═══ Supplied records ═══

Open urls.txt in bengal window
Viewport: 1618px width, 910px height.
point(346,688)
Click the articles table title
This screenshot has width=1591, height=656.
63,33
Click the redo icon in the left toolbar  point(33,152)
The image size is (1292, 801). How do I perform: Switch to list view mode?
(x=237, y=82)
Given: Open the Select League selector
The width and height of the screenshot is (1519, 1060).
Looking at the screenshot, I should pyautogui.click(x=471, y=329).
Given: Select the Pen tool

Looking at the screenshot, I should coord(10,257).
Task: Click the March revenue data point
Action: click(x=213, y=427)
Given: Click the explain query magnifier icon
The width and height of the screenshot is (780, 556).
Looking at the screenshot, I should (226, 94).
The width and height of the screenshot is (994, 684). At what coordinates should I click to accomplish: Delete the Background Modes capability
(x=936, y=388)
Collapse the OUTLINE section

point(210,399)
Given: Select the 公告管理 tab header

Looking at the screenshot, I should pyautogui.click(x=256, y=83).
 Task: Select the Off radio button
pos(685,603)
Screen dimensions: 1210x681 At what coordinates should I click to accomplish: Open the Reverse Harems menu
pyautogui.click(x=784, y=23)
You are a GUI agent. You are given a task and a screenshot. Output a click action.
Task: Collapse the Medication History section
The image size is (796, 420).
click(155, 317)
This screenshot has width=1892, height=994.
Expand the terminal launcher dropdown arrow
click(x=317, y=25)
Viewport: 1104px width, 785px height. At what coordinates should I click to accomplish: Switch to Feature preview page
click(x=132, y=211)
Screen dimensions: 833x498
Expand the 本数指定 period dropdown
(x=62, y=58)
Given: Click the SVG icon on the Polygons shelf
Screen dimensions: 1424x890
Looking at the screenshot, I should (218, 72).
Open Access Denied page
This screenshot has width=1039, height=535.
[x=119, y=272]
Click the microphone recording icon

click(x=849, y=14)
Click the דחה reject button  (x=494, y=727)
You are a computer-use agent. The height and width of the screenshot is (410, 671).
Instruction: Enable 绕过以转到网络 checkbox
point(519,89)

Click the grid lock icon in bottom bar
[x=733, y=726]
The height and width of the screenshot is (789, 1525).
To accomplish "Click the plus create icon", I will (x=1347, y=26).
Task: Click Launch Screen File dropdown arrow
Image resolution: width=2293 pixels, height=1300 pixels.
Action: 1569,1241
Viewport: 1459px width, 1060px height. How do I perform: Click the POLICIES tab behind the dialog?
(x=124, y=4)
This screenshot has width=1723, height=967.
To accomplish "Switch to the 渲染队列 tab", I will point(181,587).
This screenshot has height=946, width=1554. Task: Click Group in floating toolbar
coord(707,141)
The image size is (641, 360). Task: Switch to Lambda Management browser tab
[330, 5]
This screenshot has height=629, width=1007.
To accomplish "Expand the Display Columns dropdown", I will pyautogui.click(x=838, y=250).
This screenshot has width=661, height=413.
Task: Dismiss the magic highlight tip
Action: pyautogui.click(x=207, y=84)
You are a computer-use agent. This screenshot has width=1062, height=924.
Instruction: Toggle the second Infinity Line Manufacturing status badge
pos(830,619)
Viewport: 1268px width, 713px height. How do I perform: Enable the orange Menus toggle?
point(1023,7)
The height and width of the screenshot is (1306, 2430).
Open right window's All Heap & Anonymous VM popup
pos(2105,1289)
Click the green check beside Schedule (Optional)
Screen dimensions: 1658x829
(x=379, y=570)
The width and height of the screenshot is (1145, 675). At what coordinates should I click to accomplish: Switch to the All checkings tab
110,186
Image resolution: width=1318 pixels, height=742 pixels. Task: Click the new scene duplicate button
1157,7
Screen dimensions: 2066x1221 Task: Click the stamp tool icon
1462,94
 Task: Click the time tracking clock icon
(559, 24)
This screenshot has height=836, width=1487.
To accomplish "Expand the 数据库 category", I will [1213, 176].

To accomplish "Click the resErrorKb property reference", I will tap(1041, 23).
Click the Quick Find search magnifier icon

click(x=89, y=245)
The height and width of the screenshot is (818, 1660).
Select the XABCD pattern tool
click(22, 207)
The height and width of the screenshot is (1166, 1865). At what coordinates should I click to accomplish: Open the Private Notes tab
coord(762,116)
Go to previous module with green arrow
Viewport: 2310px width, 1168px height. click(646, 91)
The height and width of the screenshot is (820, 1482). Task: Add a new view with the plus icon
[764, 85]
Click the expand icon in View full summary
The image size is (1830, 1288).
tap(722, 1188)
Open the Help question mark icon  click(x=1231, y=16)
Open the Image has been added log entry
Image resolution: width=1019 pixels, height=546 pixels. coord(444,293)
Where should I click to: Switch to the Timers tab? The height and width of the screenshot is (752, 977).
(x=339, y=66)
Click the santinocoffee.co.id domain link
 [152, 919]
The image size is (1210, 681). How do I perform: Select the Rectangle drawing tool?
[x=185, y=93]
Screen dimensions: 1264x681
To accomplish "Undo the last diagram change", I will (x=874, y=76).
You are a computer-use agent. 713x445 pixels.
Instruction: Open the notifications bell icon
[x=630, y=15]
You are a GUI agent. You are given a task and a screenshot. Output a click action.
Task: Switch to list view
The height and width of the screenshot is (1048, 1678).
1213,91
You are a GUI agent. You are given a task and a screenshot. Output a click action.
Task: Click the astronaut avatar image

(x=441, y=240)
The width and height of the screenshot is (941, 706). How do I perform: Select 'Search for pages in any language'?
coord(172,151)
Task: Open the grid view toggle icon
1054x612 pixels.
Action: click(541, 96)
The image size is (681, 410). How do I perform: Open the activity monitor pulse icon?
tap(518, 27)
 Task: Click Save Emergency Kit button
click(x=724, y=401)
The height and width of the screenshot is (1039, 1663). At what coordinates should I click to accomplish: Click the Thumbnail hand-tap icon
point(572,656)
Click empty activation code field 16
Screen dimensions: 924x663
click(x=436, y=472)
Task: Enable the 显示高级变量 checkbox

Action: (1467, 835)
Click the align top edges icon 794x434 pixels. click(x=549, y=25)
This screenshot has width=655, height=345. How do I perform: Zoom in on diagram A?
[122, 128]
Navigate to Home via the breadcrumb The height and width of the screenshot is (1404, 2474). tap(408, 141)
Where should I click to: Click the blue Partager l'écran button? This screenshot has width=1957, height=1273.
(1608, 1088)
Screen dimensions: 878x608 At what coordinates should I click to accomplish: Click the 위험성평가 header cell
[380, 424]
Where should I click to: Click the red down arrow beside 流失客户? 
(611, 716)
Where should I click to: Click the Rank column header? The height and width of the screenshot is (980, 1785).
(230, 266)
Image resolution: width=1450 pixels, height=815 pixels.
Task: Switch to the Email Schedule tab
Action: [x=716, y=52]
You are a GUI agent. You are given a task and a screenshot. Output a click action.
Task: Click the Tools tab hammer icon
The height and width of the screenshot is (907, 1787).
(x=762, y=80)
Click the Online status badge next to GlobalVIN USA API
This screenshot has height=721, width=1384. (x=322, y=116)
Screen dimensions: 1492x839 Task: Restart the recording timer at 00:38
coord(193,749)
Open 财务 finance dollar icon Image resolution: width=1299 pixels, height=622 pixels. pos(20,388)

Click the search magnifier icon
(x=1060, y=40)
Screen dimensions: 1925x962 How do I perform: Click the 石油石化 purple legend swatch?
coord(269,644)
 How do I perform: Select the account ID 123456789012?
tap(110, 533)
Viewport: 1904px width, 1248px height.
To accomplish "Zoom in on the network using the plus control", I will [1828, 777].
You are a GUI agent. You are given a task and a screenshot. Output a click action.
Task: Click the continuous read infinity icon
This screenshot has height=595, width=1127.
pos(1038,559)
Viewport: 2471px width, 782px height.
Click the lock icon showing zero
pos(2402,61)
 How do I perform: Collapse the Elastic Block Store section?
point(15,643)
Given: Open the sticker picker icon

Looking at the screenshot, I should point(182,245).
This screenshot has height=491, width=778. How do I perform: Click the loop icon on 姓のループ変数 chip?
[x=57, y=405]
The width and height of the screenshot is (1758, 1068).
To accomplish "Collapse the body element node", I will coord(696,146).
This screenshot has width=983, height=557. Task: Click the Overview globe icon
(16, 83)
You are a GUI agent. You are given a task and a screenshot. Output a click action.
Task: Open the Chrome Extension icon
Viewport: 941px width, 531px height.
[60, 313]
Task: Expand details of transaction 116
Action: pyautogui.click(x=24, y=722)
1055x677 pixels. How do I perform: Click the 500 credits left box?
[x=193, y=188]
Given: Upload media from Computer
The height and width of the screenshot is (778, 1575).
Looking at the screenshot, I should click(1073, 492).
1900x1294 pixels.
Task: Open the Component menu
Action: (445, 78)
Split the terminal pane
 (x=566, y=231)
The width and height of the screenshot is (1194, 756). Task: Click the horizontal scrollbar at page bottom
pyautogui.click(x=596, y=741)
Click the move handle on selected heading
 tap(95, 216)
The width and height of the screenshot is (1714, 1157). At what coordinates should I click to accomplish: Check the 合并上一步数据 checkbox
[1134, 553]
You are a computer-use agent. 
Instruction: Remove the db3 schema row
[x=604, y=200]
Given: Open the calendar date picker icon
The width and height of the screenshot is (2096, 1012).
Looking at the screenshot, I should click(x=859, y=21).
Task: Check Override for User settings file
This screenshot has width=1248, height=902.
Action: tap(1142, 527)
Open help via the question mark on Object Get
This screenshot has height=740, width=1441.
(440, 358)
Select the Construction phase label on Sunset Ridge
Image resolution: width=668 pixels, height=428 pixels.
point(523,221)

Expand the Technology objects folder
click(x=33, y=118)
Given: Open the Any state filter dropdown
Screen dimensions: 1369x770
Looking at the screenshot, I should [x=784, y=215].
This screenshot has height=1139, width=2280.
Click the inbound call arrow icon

═══

Look above for the line that contains "Click the Online". Starting there, transcribe every line exactly until you have copied the line that contains "Task: Click the continuous read infinity icon".

Click the Online status badge next to GlobalVIN USA API
This screenshot has height=721, width=1384. (x=322, y=116)
Screen dimensions: 1492x839 Task: Restart the recording timer at 00:38
coord(193,749)
Open 财务 finance dollar icon Image resolution: width=1299 pixels, height=622 pixels. pos(20,388)

Click the search magnifier icon
(x=1060, y=40)
Screen dimensions: 1925x962 How do I perform: Click the 石油石化 purple legend swatch?
coord(269,644)
 How do I perform: Select the account ID 123456789012?
tap(110, 533)
Viewport: 1904px width, 1248px height.
To accomplish "Zoom in on the network using the plus control", I will [1828, 777].
You are a GUI agent. You are given a task and a screenshot. Output a click action.
Task: Click the continuous read infinity icon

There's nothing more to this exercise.